Allen, die de weg der bekering gaan zien, krijgen het recht van God lief. Zij willen op rechte wijze bekeerd worden tot God. We zeggen wel eens dat ze het recht Gods liever hebben dan hun eigen zaligheid. Dat is waar. De Heere is recht in al Zijn weg en werk. Als één van Gods deugden geschonden zou worden, dan zou God geen God meer zijn. Daarom weten ze maar al te goed wat er tussen staat. Het zijn hun zonden die scheiding maken tussen God en hun ziel. God is te rein en te heilig, dan dat Hij de zonden door de vingers zou zien. Hij houdt de schuldige geenszins onschuldig. In de weg van de waarachtige bekering worden we ontdekt aan die zondekwaal. Een stroom van ongerechtigheden had d’overhand op mij. Mijn zonde maakt mij ‘t voorwerp van Gods toorn. Wat we vroeger zo gemakkelijk konden verklaren: “zo ben ik nu eenmaal, dat is nu eenmaal m’n aard, we zijn toch allemaal zondaren”, dat wordt nu met grote smart voor Gods aangezicht beweend. Het is de droefheid naar God, die een onberouwelijke bekering tot zaligheid werkt.

Vergeving der zonden

De zonde is zo ingrijpend. Eén van de grondbetekenissen van het woord zonde is: het doel missen. Het kan ook wijzen op het begrip “beledigen”.Ja, wat beledigen we God ermee, als we Hem niet geven waar Hij recht op heeft!
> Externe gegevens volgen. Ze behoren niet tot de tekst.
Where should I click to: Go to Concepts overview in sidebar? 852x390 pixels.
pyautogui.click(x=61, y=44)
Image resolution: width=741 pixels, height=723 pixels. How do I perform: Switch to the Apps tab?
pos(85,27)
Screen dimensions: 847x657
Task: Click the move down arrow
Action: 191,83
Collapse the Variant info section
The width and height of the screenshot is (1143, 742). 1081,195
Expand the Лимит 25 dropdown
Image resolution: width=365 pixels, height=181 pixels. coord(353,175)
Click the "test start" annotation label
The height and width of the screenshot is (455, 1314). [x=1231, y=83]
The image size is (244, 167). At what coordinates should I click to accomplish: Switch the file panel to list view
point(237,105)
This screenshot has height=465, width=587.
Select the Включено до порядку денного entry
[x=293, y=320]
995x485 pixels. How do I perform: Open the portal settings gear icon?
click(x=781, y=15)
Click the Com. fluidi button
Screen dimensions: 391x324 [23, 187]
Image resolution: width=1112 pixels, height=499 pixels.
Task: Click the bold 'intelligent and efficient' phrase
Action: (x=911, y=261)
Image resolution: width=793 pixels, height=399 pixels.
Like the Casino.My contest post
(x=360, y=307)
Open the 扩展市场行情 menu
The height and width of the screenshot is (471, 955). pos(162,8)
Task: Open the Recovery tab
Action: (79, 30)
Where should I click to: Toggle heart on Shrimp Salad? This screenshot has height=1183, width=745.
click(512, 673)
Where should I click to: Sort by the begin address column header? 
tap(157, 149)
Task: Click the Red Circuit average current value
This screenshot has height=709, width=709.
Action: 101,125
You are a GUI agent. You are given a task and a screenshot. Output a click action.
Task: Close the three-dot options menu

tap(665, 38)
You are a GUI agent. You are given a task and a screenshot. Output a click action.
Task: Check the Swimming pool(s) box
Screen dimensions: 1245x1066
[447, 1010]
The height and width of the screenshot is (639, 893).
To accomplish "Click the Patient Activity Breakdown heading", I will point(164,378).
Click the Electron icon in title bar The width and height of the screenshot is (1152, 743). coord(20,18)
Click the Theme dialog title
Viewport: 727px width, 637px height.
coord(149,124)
Het smartelijke en bittere van de zonde is dat we God onteerd hebben. Juist voor degenen, die zich als zondaar voor God leerden kennen, is het nu zo’n wonder dat God Zich niet bij de zonden heeft neergelegd. Daarom moet het in opdracht van de Heere na Pasen gepredikt worden dat er in Christus een weg des behouds is. Want de Zoon des mensen heeft Zijn leven gegeven als een losprijs. Daarom is het juist voor hen, die hopeloos verloren liggen een blijde boodschap wanneer in Zijn Naam gepredikt wordt vergeving der zonden. Het woord vergeving wijst ook op vrijlating. Door de zondeval zijn we dienstknechten van de duivel geworden, zondeslaven. O, wat is dat harde dienst! Zijn die banden al eens gaan kwellen en knellen? Hoe word ik daar ooit van bevrijd? Luister, het bloed van Jezus Christus Gods Zoon reinigt van alle zonden. Daardoor worden de banden verbroken. Daardoor komt er vrijlating. Daardoor worden de zonden uitgewist. Als de Heere dat bloed ziet, wil Hij voorbijgaan en sparen. Wat noodzakelijk dat dat bloed dan ook gestreken is aan de zijposten en bovendorpel van ons hart. De kracht van de zonde wordt zo getekend door Jeremia: “Al wiest gij u met salpeter, en naamt u veel zeep, zo is toch uw ongerechtigheid voor Mijn aangezicht getekend, spreekt de Heere.” (Jer. 2:22) De kracht van het bloed van Christus wordt zo kostelijk gepredikt in de woorden van Jesaja: “Al waren uw zonden als scharlaken, zij zullen wit worden als sneeuw, al waren ze rood als karmozijn, zij zullen worden als witte wol.” (Jes. 1:18)

De reikwijdte

De Dordtse Leerregels spreken over de belofte van het Evangelie, “welke belofte allen volke en mensen, tot welke God naar Zijn welbehagen Zijn Evangelies zendt, zonder onderscheid moet verkondigd en voorgesteld worden met bevel van bekering en geloof.” Ook hierin spreken onze vaderen heel eenvoudig de grote Profeet en Leraar na. Na Pasen sprak Hij immers dat in Zijn Naam gepredikt zou worden “bekering en vergeving der zonden, onder alle volken, beginnende van Jeruzalem.” Wereldwijd moet deze prediking gebracht worden. Alle volken hebben dit nodig. Buiten Jezus is geen leven maar een eeuwig zielsver-derf. Daarom moet die ene Naam onder de hemel, gegeven tot zaligheid gepredikt worden. In Zijn Naam moet de boodschap klinken: “Bekeert u...” maar ook: “God heeft Hem verhoogd tot een Vorst en Zaligmaker om te geven.... bekering en vergeving der zonden.” Hand.5:31. Beginnende van Jeruzalem! Het zou begrijpelijk zijn geweest als de Heere had gezegd: “Sla Jeruzalem maar over, ga maar met een grote boog om Jeruzalem heen”. Daar zaten immers de vijanden. Daar hadden ze immers geroepen: “Weg met Hem, kruist Hem...” Nee, zegt de Heere eigenlijk. Daar moet juist deze prediking beginnen. Daar moet het startpunt zijn. Juist die vijanden hebben het zo hard nodig. Wie ontdekt werd aan de vijandschap van zijn hart zal hier het Evangelie van vrije genade in horen. De Heere wil vijanden verzoenen met God. Is er heerlijker prediking denkbaar?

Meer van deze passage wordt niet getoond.